Há quem não sinta falta alguma da fuzarca à moda antiga, principalmente as mulheres vítimas de abusos e assédios sexuais explícitos. Há quem ainda tenha dor de cabeça, nesse exato instante, só em lembrar uma ressaca moral monstruosa capaz de fazer corar o inseto do Kafka. Não faltarão os nostálgicos, como um colega de mesa no crediário da Mesbla, no Recife, que conheceu o amor da vida em uma festa do gênero – “é divina, apesar de pertencer ao terreno e maldito departamento de Recursos Humanos”, definiu logo na terceira dose.
Curtia especialmente o capítulo “vingança do proletariado”. Quem nunca botou um rabo de papel no chefe, depois de umas boas carraspanas? Sim, isso não alterava um centavo na luta de classes, era apenas um sadismo banal para aliviar a melancolia de mais um dezembro. Na mesma Mesbla da Conde da Boa Vista, nossa imensa contribuição histórica para as massas era, em alguns sábados especiais, liberar geral as compras a crédito para os clientes com maiores dificuldades financeiras. Uma pequena sacanagem de solidariedade às famílias de trabalhadores, para glória dos velhos barbudos, seja Karl Marx ou Papai Noel.
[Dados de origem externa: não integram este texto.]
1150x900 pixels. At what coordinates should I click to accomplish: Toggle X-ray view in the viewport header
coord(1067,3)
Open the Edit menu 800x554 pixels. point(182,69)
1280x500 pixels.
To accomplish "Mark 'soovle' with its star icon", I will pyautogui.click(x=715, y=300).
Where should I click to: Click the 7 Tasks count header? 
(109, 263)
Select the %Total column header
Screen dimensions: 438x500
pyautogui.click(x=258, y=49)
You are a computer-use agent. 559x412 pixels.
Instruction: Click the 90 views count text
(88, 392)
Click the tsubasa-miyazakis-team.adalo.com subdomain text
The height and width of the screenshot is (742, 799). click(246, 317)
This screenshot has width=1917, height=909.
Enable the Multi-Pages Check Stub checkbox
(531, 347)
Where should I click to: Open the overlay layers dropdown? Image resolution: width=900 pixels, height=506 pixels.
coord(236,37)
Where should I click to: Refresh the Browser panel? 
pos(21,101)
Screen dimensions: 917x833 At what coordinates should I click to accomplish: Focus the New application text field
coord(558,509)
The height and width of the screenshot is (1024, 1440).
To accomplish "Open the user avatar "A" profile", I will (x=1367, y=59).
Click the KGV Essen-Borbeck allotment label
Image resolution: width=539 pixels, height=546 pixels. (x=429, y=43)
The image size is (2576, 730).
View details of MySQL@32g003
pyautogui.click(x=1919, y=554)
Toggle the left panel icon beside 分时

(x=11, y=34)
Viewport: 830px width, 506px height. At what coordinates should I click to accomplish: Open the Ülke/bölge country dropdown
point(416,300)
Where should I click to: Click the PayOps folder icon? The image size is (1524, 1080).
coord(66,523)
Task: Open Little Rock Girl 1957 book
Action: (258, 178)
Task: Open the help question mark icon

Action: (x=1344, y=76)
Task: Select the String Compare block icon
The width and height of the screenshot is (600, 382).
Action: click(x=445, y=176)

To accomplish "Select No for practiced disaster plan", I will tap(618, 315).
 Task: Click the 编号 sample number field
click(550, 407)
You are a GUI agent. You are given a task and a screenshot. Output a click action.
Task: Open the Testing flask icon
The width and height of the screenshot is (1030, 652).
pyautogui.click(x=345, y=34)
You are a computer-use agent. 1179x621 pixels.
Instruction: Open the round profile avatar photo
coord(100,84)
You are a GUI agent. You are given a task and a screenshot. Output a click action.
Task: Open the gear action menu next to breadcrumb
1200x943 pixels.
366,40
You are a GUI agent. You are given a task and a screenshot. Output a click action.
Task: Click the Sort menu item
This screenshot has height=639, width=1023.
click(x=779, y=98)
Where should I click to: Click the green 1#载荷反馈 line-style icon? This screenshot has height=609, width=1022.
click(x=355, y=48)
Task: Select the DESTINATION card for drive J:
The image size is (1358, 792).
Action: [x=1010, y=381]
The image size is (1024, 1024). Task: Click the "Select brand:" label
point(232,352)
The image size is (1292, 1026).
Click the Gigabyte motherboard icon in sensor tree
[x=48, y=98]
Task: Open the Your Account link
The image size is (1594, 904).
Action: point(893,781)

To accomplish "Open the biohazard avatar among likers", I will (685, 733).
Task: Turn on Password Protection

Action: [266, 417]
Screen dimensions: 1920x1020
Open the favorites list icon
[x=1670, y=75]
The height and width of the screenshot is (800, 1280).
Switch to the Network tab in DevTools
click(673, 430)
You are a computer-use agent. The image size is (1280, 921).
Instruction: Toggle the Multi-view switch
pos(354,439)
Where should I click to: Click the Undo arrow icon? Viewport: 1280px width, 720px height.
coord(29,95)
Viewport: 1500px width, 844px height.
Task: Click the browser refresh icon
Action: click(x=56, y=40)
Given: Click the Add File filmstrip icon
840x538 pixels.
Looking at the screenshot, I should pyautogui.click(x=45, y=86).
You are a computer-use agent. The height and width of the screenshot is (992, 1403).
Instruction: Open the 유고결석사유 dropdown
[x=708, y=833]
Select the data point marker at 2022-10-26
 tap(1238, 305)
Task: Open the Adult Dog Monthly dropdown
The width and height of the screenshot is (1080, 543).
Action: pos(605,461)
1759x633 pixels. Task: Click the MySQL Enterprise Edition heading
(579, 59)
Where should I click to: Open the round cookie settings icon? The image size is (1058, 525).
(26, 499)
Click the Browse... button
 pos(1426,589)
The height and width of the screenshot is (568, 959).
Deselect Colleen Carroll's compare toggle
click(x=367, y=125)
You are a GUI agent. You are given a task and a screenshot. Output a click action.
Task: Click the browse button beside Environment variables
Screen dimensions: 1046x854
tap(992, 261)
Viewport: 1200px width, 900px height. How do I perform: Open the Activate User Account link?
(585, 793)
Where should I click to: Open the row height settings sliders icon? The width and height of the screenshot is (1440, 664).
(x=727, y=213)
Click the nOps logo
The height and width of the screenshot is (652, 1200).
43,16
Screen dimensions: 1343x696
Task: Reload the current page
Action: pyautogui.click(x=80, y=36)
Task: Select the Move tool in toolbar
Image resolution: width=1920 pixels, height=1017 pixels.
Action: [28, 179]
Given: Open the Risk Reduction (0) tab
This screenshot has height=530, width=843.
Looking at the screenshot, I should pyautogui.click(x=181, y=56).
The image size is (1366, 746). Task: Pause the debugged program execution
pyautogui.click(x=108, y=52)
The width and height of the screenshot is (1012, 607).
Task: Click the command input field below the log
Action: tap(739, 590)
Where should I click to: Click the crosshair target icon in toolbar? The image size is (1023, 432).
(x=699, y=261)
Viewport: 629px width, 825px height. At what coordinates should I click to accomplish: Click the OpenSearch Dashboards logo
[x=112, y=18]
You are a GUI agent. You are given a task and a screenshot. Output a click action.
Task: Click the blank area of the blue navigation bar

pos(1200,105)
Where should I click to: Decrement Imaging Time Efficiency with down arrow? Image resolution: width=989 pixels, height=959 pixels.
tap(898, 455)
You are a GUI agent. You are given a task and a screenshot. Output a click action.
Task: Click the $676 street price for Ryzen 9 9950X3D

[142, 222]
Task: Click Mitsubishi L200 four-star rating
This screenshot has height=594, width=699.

E chega de nostalgia. A festa de firma, com seus luxos e pecados, já era. O que impera no momento nas redações do jornalismo, ramo que adotei depois do fracasso como crediarista de lojas, é o onipresente passaralho, como é conhecida a onda de demissões em larga escala. O exemplo mais recente aconteceu no canal de TV fechada CNN, com 120 colegas despejados sem maiores explicações. Penduro aqui a minha solidariedade.
Deixo também uma nota sobre o termo passaralho. O neologismo foi criado por Joaquim Campelo, redator do “Jornal do Brasil”, em 1973 – ano, para variar, com muitas demissões na área da comunicação. Campelo era tão bom em nomear as coisas que virou auxiliar do Aurélio, o homem do dicionário.
A festa de firma acabou, quero o meu agrado natalino em uma remuneração justa, diria o colega mais realista ao crepúsculo desse 2022. Em tempos de clandestinidade trabalhista e uberização ilimitada, faltam vínculos afetivos até para o amigo secreto.
Em compensação, com o fim da era Bolsonaro no governo, o jantar de Natal em família ficou bem mais palatável. Vai ter festa para aquele filho pródigo que largou o lar doce lar por razões ideológicas. Que o embate siga polarizado apenas no quesito do amor ou ódio ao arroz com uva passa.